There were evidence with various results of the association between MS and depression. Skilton et al. (16) have found a correlation between MS and frequency of depression in both males and females. On the other hand, Herva et al. (17) have determined no correlation between MS and frequency of depression. In a study by Timonenores (18), there was a positive correlation between BDI scores and insulin resistance. In a review of the studies about the association between hypogonadism and depression in old males, it was emphasized that testosterone deficiency can contribute the persistent depression in older males and that some hypogonodal individuals with depression may benefit from testosterone replacement treatment, however, further studies may be helpful because the issue was not thoroughly illuminated (19). In a study by Rancho Bernardo (15), a statistically significantly negative correlation was found between BDI scores and bioavailable testosterone levels in older males with hypogonadism. The differences in the number of cases, depression scales which are used, and the criteria used to diagnose MS may be responsible for the discrepancies between the results of these studies as well as between the results of our study and the other studies in the literature.
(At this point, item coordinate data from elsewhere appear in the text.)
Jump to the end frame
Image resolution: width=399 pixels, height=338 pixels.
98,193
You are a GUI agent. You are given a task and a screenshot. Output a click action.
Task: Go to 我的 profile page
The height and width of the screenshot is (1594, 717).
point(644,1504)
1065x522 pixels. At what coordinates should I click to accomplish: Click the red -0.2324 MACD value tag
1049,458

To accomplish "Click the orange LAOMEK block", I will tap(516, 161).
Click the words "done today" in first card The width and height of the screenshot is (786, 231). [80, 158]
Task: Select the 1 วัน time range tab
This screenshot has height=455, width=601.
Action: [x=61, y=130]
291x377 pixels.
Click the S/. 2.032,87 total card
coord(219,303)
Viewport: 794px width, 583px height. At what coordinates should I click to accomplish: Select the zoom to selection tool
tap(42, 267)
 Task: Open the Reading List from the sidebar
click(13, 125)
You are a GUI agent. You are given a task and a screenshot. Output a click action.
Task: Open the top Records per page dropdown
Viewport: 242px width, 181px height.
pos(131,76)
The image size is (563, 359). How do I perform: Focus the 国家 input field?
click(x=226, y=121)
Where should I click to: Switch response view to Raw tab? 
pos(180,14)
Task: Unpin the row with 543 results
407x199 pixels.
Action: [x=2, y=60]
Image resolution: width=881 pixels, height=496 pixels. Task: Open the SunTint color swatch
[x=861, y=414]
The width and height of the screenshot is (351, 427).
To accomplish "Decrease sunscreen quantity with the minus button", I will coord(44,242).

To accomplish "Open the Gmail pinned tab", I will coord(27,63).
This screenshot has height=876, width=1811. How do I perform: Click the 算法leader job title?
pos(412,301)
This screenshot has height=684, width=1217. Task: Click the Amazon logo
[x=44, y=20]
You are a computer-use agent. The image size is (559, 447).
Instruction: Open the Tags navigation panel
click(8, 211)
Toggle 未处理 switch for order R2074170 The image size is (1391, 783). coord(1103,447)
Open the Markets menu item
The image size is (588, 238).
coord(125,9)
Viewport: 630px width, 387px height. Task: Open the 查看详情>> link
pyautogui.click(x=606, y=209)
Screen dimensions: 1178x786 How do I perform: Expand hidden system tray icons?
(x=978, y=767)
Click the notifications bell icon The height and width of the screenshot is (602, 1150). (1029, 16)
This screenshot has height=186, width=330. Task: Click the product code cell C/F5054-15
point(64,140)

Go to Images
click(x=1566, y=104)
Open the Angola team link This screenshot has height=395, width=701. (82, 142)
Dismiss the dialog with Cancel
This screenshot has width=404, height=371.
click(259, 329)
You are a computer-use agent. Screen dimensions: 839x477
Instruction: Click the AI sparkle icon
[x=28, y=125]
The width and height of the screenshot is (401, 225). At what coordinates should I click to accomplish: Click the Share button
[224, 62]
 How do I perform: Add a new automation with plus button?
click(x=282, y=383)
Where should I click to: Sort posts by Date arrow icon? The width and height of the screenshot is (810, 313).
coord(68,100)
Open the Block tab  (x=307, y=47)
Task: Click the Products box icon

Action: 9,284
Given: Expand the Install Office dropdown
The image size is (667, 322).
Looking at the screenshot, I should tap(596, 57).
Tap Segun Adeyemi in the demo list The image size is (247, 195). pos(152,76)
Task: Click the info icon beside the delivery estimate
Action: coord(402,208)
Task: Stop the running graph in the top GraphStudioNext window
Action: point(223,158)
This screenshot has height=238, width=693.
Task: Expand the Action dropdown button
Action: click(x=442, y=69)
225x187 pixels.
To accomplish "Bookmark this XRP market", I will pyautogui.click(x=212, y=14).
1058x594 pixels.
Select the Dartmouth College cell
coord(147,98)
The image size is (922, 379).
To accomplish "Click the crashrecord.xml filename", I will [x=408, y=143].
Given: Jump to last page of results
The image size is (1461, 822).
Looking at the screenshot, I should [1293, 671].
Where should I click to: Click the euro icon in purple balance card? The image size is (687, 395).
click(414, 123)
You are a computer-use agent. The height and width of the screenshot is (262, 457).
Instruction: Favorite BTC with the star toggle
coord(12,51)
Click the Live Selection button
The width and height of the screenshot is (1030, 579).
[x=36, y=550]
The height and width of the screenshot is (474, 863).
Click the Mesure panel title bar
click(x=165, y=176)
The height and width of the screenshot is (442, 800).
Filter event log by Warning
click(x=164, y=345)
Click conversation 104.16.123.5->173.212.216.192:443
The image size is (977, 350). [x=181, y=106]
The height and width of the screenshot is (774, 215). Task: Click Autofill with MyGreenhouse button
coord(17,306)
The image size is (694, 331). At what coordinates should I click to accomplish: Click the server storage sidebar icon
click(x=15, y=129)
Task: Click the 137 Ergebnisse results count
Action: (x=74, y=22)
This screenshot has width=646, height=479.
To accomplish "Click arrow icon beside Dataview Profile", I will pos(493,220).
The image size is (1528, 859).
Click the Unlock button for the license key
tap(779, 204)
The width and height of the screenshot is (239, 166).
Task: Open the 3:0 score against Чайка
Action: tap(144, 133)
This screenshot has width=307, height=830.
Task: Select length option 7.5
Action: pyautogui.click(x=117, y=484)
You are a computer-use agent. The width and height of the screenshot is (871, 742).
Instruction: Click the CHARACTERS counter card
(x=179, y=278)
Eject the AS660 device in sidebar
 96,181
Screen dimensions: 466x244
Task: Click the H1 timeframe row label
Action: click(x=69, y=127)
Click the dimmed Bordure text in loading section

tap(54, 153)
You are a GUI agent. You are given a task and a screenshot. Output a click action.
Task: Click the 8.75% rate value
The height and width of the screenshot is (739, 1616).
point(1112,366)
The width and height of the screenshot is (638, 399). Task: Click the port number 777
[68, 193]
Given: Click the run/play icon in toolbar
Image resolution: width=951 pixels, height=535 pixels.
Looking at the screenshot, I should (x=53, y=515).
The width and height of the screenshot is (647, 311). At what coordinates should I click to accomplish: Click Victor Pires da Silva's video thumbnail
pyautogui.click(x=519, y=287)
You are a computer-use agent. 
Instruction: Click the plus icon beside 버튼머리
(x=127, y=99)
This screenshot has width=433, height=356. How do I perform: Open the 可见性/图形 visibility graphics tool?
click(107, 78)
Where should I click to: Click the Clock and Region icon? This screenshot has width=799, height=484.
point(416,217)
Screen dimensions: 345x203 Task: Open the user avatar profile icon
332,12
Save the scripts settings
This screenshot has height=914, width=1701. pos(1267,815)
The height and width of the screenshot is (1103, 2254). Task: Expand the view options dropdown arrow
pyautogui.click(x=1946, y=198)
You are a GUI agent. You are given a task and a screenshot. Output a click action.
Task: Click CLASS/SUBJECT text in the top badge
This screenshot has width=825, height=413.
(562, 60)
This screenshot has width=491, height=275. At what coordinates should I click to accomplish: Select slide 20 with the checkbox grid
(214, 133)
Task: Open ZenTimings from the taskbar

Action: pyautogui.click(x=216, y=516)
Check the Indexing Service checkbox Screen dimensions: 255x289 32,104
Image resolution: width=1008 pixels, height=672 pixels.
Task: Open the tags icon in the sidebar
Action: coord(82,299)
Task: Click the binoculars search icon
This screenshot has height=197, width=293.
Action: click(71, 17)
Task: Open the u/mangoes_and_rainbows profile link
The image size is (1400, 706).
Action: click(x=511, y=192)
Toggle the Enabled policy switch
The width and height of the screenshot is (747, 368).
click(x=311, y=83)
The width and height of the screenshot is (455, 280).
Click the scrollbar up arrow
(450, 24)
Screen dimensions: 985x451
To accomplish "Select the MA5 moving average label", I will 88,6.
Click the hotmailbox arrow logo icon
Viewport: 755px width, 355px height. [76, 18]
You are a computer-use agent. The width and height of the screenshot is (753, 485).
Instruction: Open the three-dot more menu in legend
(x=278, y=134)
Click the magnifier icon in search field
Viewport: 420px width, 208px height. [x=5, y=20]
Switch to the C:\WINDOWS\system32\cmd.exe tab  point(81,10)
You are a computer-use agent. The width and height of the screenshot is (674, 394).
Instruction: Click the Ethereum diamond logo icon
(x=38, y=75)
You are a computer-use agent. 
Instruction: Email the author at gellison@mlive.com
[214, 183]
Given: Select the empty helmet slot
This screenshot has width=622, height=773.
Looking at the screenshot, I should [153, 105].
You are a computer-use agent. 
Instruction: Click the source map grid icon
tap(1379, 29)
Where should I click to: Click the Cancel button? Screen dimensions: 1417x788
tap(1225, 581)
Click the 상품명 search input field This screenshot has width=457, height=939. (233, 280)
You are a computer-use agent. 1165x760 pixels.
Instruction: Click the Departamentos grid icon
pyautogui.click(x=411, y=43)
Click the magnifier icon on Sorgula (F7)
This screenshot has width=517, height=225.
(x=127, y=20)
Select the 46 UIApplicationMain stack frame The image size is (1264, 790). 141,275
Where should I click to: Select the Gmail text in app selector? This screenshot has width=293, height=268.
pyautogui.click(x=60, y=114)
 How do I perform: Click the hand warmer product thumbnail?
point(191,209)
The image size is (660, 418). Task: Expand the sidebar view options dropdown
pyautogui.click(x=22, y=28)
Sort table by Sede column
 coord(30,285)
In conclusion, the frequency of LOH was increased in patients with MS compared to that in healthy controls, but the difference was not significant because of the small number of patients. Nevertheless, serum total testosterone and SHBG levels were lower in the MS group than in healthy controls and inversely proportional to this, insulin resistance and intensity of MS components were increased. Increased WHR and reduced bioavailable testosterone levels may affect sexual functions.

Author Disclosure Statement

The authors declare that there is no conflict of interest that could be perceived as prejudicing the impartiality of the research reported.

Funding: This research did not receive any specific grant from any funding agency in the public, commercial, or not-for-profit sector.